At Adventist Health, the hospitalist and emergency medicine medical directors began with the endpoint of high patient satisfaction, then asked one another, "How do we get there?" This discussion led them to codesign several shared processes that they further refined in the field with their teams:
- Integrated care pathways. ED workflow was retooled to provide patients with the right treatment and right therapy, right away. ED physicians now place preliminary orders to help hospitalists hit their core measures (e.g., VTE risk assessment). Hospitalists then "catch" the patient and adjust the orders as needed. The teams also created several condition-specific pathways for patients with congestive heart failure, chest pain and pneumonia. As a result, quality metrics have improved and length of stay has decreased.
- New practice patterns. Our emergency physicians now provide more comprehensive care in the ED, often in consultation with the hospitalist. This means admitted patients reach the floor in more stable condition and with more diagnostic information. It also means discharged patients are less likely to return to the hospital.
- Patient-centered handoffs. The emergency physician uses a care card with the hospitalists' pictures to prepare admitted patients for the transition. The emergency physician sets expectations: "This is Dr. Smith, and she's a great doctor. She's going to see you tomorrow." He or she also reassures the patient that the two departments are a team: "If any issues come up tonight, let your nurse know, and they'll call Dr. Smith or me."
A Success Story
To reiterate, codesign takes longer than more directive approaches to change. The tradeoff is greater ownership and engagement by the participants. They actually have fun using the processes they helped build and enjoy seeing their ideas brought to life.
Codesign also fosters integration across the hospital. The care pathways are a good example. Once the ED and hospitalist medical directors had a basic plan in place, they invited leaders from other clinical areas like nursing, cardiology and surgery to further refine the process. This strengthened relationships and sparked closer collaboration among departments.

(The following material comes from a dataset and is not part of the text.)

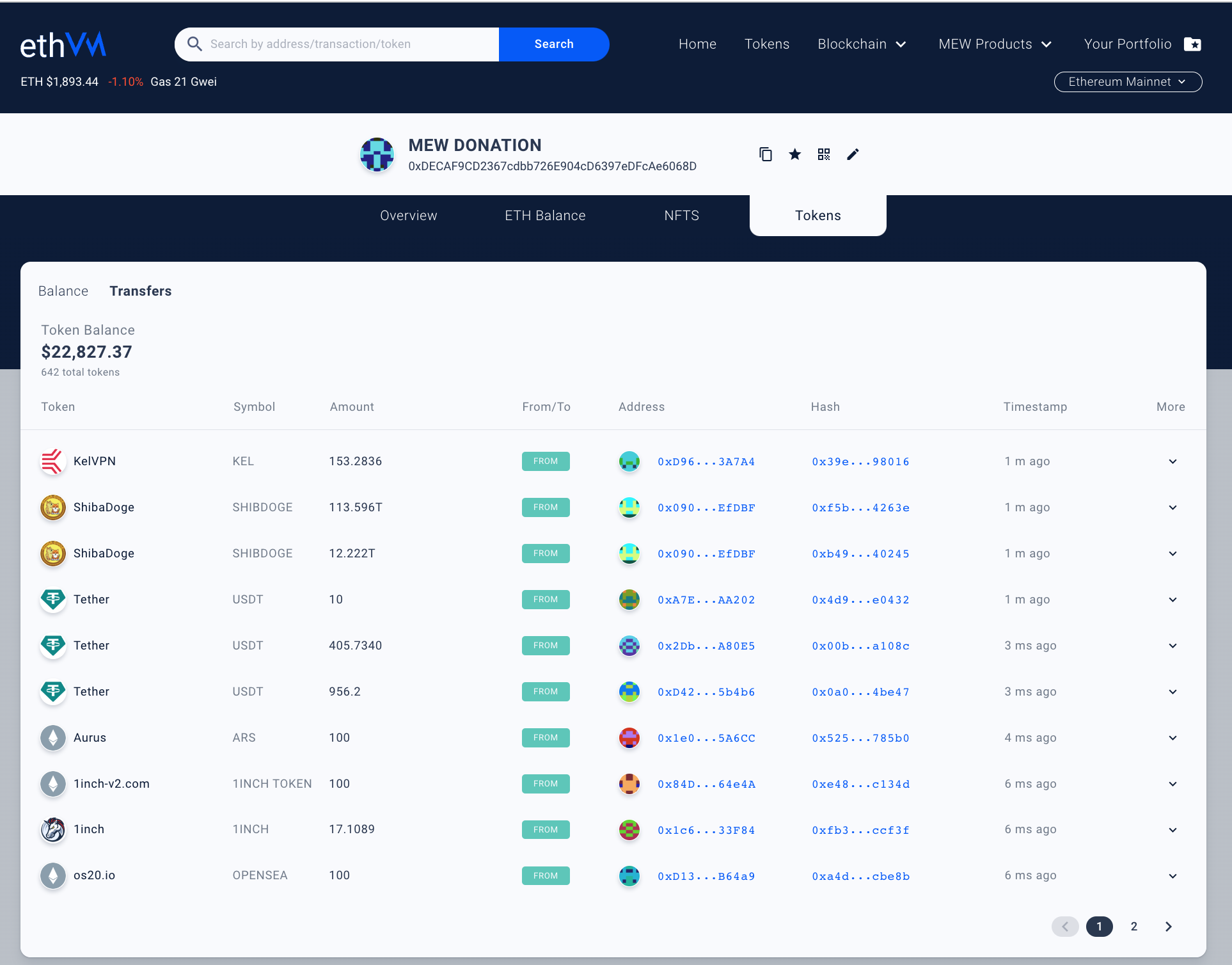Open Your Portfolio folder icon
Screen dimensions: 1232x965
coord(1192,44)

So was Adventist Health's integration experiment a success? To be fair, both the EDs and inpatient programs still have strengths and weaknesses. On a positive note, quality metrics are improving across the board. What's more, the culture has deepened to the point that the hospitalists and emergency physicians really do think of themselves as one team with shared goals.
A final caveat: I've focused this post on a situation where one physician group staffs multiple service lines. However, it's worth noting that physician leaders from different groups can apply the same principles to improve integration. The best way to start is to put the patient at the center of the process. Then ask one another: how do we want to improve their care? And how can we work together to get there?